Bay State impresses at Paris climate conference

Youth delegate reflects on state's leadership role

AFTER TWO DECADES, world leaders reached the first-ever truly global climate agreement at the United Nations climate change conference in Paris. President Obama and his fellow heads of state spoke powerfully about the need to unite to tackle climate change. Signed by 196 countries, the pact, which is scheduled to go into effect in 2020 sets concrete goals for capping greenhouse gas emissions to maintain a stable climate and keep global temperature increases below 1.5 degrees Celsius (2.7 degrees Fahrenheit).

I’ve participated in these negotiations for five years as a youth delegate representing SustainUS, a national nonprofit organization that advocates for youth climate justice and sustainability. Our group came to the French capital to advocate for a climate deal that includes an aggressive climate target of zero fossil fuel emissions by 2050 and protection of human rights, such as giving indigenous peoples a say in the environmental decisions that affect their ways of life.

As one of nearly 100,000 Massachusetts clean energy professionals, I also see the need to make more strides here at home. At Next Step Living, a Boston-based home energy-efficiency company, I connect residents to home-energy efficiency services, including assessment programs that allow homeowners to access to rebates and incentives for home energy improvements.

In Massachusetts, the social and economic impacts of climate change are already being observed on our winter sports industry, fall foliage season, and fisheries. Climate change is a key reason that the regional cod catch has decreased 90 percent in the past few decades, and that shrimping season has been cancelled in the Gulf of Maine since 2013. In a business-as-usual fossil fuel consumption scenario, much of Boston and many towns along the coast could be underwater before 2100.

I discussed some of the Bay State’s approaches to tackling climate change with delegates like Mayor Ralph Becker of Salt Lake City, who was particularly impressed by these achievements.

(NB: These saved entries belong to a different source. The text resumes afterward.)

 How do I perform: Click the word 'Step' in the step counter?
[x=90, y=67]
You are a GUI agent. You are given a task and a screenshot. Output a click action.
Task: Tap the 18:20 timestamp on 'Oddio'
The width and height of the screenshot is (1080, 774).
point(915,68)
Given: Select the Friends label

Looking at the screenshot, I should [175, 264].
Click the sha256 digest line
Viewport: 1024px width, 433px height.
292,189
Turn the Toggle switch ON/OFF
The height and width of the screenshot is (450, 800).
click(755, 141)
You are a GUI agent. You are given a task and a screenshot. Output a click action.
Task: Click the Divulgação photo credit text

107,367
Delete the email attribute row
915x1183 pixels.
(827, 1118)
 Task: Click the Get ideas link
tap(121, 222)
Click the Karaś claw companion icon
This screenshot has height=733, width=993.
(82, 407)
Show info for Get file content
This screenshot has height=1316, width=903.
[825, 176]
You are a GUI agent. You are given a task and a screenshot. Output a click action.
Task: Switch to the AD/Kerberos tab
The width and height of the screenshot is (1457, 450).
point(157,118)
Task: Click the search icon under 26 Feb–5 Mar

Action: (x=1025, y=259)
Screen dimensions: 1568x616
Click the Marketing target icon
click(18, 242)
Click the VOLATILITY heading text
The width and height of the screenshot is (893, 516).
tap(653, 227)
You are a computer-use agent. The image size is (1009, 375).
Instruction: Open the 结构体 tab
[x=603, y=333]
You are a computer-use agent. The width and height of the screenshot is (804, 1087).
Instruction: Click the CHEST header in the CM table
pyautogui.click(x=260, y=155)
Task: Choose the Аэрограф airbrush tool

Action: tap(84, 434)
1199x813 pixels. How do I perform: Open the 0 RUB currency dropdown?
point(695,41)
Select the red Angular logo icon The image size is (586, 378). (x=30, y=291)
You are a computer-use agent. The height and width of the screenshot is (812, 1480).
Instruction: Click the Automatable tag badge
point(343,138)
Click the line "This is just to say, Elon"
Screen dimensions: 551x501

Even I was surprised by how many people had heard of the Massachusetts accomplishments from our energy efficiency programs to new community solar initiatives.

The Paris deal sends a clear signal that the world is moving away from fossil fuels and toward renewable energy sources like solar and wind power. Local leaders must work on political roadblocks that stall progress at home and help the UN set more ambitious targets. But the pact does not include many of the mechanisms needed to ensure that agreed upon targets are met, like a fully-developed finance plan.

The new goals, which will be reviewed every five years, provide baselines that give the signatories opportunities to devise more ambitious climate policies. But adopting more rigorous plans would mean that countries are heeding scientists’ urgent warnings about what must be done to stabilize the Earth’s atmosphere.

The Bay State has already embraced ambitious climate and energy policies—including a statewide target to produce 25 percent of our energy from renewable sources like solar power by 2020. The green jobs sector (which includes environmental and clean energy jobs) grew nearly 12 percent in 2014, the largest single year growth since 2010 when the state first began collecting data. Jobs in this sector account for 3.3 percent of the state workforce.

For a fifth straight year, the American Council for an Energy-Efficient Economy named Massachusetts the most energy efficient state in the country. The Bay State earned that distinction thanks to progressive programs like Mass Save, which provides residents with free assessments and incentives for home energy improvement, ranging from insulation to replacing incandescent light bulbs with new LEDs. The program has saved the state tens of millions in megawatt hours of electricity, and provided more than $500 million in direct benefits to residents.

Yet we can do better. Next year, Massachusetts will continue to debate potentially groundbreaking solar net-metering policies, a moratorium on dangerous fracked gas pipelines through cities and towns, and whether we become the first state in the country to divest state pension funds from fossil fuels stocks.

Meet the Author

The Paris negotiations are an important historical moment. The UN youth delegates poured an enormous amount of energy into the fight for an ambitious climate deal because we believe that our future is non-negotiable. A strong international climate treaty helps countries work cooperatively, but it’s not enough to limit temperatures from rising above life-threatening levels.

Real leadership will come from local actors who must help shift the politics, so that these baseline targets can be improved. By following the Bay State’s example of international climate leadership, those who act fast will reap greater economic and social benefits for themselves and for our planet.

 Somerville resident Adam Greenberg was a SustainUS youth delegate to the UN climate negotiations in Paris.